[begin Passage]

This article provides a structured overview of the most important e-invoice formats, explains the differences between EDI, XML, and hybrid approaches such as ZUGFeRD, and outlines the current legal landscape in Germany and Austria as well as what it will look like in the coming years.

What is an E-Invoice Format?

Before comparing the different formats, it’s worth clarifying the basics. In everyday use, the term “e-invoice” often refers to two different things.

Unstructured electronic invoices are files such as PDFs or scanned documents. They look digital, but are barely readable by machines. Someone has to open them, read them, and manually enter the relevant data into the accounting system—or at least verify it.

Structured electronic invoice formats, on the other hand, transmit all invoice data in a machine-readable form, such as XML or EDI. They can be imported directly and automatically into accounting and ERP systems without any human intervention.

Important: Many European legislators make a very clear distinction between the two definitions. In Germany, for example, the definition of an “e-invoice” was adjusted with the introduction of mandatory e-invoicing: An invoice is only a true e-invoice if it is in a structured, machine-readable format in accordance with the European standard (EN 16931). A PDF is therefore no longer considered an e-invoice, but merely an “other invoice.”

[end Passage]
[begin Given information]

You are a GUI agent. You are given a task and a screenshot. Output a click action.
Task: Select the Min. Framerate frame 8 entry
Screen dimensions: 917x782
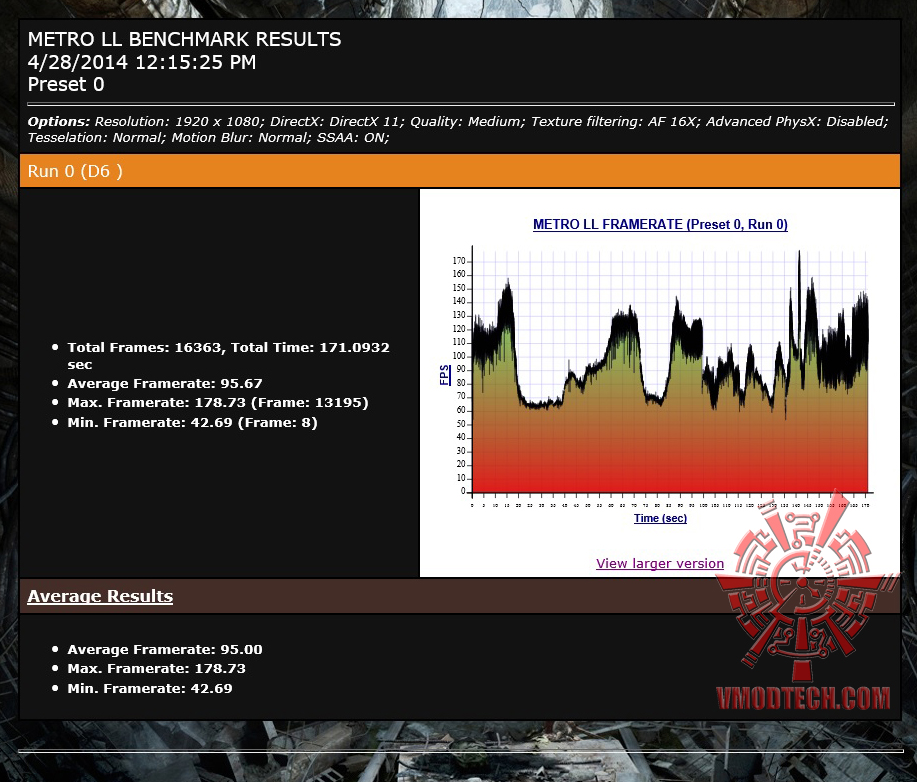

[end Given information]

→ Aim 1: According to the e-invoice text, which European standard must an invoice follow in Germany to count as a true e-invoice?
→ Aim 2: Rewrite the paragraph of the e-invoice text that begins "Important: Many European legislators" as a short bulleted list that keeps its main facts.
→ Aim 3: List every structured or hybrid invoice format that the e-invoice text names.

→ Task result 1: EN 16931

→ Task result 2:
- Many European legislators clearly separate structured and unstructured electronic invoices.
- Germany changed its definition of "e-invoice" when it introduced mandatory e-invoicing.
- A true e-invoice must be in a structured, machine-readable format under the European standard EN 16931.
- A PDF no longer counts as an e-invoice and is only an "other invoice."

→ Task result 3:
- EDI
- XML
- ZUGFeRD